[Page and screen pointing data]
(begin)
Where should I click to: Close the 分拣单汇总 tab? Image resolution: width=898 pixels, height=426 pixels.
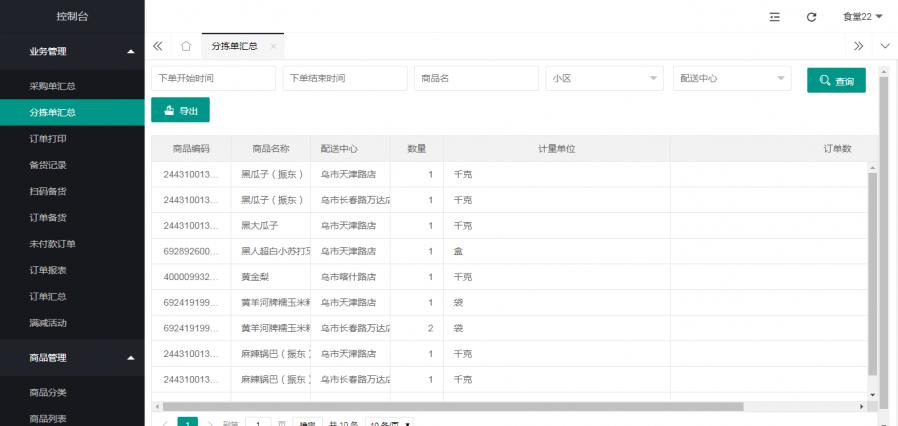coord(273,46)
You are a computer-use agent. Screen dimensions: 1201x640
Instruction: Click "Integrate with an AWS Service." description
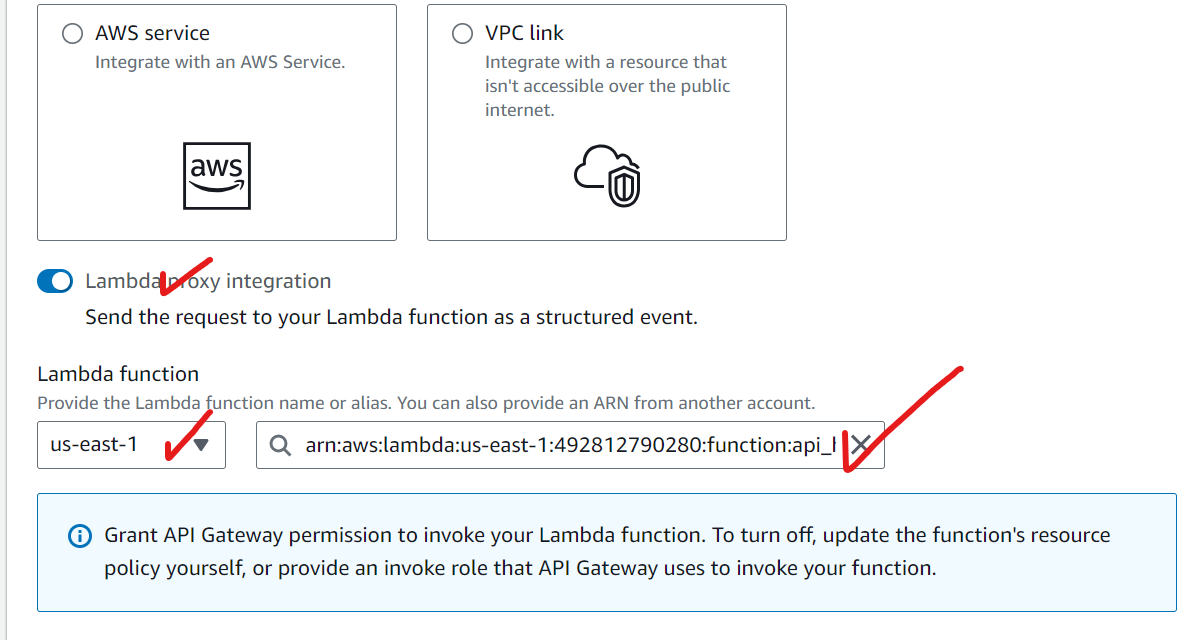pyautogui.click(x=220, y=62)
(end)
Rewrite the lines of the data above as a numbered list, omitting blank lines and leaving out the pictures.

### Response to the exercise
1. Where should I click to: Close the 分拣单汇总 tab? Image resolution: width=898 pixels, height=426 pixels.
2. coord(273,46)
3. You are a computer-use agent. Screen dimensions: 1201x640
4. Instruction: Click "Integrate with an AWS Service." description
5. pyautogui.click(x=220, y=62)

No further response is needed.